These “Four Questions of Mental Health” are from JF&CS Chaverim Shel Shalom Haggadah. Chaverim Shel Shalom is a social group for Jewish adults living with psychiatric conditions.
What is oppressing us? Is it self-imposed, such as a lack of achievement, or externally imposed, such as parents or political current events that are out of our control, or both of these things together?
How can this seder help us and heal us?
How can we take care of ourselves and maintain a positive cycle?
If we were really serious about our healing, why don’t we tell the story of our deliverance every night, not just on Passover?
On this seder night, we recognize that, as Jews with psychiatric conditions, we have a great deal to teach our community. Because we know about the unpredictability and pain of having a chronic illness, we are compassionate toward others. Because we know what it is to be labeled as “different” and “defective” by those who don’t even know us as human beings, we are the contemporary embodiment of all Jewish history. Because we have experienced oppression and persecution firsthand, we each feel that we, personally, are struggling to leave Egypt behind us every day. In this way, we are mindful of that way we pray each morning, “Moses said to the people: remember this day, in which you came out of Egypt, out of a house of slavery; for by a strong hand Adonai brought you out of this place; no leavened bread shall be eaten.”

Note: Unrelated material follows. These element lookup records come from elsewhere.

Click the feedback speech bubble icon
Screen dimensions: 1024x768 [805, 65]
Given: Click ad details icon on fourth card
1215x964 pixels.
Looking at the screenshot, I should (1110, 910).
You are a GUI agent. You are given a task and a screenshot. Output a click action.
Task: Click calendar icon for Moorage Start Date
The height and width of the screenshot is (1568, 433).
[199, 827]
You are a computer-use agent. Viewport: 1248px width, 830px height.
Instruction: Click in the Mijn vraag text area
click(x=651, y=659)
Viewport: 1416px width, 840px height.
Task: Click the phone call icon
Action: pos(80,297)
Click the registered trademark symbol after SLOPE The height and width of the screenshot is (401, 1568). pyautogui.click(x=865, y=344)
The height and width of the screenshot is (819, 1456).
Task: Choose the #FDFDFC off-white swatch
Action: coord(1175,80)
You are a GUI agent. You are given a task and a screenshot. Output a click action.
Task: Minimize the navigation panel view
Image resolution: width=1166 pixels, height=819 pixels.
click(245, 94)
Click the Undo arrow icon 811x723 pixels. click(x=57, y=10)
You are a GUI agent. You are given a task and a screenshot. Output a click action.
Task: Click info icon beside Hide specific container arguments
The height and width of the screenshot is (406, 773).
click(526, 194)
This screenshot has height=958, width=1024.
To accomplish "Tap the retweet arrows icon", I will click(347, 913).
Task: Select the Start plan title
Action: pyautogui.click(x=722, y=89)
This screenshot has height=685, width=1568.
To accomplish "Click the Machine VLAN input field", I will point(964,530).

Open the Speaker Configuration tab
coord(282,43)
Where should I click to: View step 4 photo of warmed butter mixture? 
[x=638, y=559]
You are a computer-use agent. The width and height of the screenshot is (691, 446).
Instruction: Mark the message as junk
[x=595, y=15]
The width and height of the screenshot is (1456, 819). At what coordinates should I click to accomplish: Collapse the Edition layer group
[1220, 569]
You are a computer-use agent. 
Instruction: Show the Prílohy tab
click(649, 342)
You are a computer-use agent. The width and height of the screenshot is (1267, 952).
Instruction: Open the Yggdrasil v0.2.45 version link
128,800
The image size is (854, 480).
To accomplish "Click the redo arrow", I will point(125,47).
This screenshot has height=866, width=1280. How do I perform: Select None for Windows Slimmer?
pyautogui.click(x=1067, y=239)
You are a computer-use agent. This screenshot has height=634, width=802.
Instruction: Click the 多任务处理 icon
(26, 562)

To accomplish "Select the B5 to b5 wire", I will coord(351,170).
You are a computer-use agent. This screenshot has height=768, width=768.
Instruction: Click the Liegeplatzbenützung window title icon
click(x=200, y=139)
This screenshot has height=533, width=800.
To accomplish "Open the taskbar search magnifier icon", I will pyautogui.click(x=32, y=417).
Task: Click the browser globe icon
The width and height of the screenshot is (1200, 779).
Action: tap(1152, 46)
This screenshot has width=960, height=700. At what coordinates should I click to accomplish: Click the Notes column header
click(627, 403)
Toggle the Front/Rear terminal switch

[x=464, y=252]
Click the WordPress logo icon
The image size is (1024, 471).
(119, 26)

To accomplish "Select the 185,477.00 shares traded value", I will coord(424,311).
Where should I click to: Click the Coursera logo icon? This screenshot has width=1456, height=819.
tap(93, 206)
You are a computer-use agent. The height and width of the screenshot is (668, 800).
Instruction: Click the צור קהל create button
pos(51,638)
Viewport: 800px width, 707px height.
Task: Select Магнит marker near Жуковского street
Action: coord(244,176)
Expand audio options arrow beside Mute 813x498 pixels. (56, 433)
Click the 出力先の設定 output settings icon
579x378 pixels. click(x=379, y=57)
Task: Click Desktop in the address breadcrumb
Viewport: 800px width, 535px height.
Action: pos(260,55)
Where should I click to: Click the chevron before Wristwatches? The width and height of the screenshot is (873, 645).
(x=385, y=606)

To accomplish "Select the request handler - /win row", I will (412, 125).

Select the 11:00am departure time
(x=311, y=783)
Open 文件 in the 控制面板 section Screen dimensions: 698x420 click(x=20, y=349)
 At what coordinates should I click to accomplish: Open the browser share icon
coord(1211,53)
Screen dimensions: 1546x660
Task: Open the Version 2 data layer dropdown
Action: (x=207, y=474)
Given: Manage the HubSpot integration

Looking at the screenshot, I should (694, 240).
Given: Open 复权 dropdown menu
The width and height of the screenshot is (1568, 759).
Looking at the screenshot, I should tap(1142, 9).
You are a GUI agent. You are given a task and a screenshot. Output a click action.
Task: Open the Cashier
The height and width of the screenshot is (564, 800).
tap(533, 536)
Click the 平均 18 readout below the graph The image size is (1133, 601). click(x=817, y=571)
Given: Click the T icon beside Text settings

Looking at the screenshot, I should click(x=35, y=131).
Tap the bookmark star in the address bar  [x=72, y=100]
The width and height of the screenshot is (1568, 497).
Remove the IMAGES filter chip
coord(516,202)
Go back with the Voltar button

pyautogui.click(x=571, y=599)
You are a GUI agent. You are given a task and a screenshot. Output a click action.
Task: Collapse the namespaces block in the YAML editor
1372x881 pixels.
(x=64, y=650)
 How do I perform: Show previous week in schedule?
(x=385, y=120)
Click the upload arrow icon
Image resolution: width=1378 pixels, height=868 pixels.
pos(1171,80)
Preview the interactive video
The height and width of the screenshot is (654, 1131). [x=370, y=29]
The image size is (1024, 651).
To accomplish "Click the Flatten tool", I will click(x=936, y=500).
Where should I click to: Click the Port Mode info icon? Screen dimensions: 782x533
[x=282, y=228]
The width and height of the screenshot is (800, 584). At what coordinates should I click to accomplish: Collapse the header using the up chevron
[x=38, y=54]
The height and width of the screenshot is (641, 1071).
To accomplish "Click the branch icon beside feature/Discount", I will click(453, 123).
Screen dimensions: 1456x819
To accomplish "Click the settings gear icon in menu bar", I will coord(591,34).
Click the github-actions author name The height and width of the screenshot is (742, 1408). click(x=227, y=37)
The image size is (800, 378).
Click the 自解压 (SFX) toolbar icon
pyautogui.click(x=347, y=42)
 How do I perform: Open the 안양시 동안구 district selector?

Because we have learned from each other and from sensitive caregivers about how to care for ourselves, we respond to the needs of others who are less fortunate than we are who don’t know how to articulate their suffering.
Thousands of years ago, our ancestors were enslaved by the Egyptians. Today some of us find ourselves enslaved by the chains that bind our minds and our emotions. As we sit around the seder table with family and friends, sharing the story of our ancestors, we can be healed to some extent through our communal spirituality.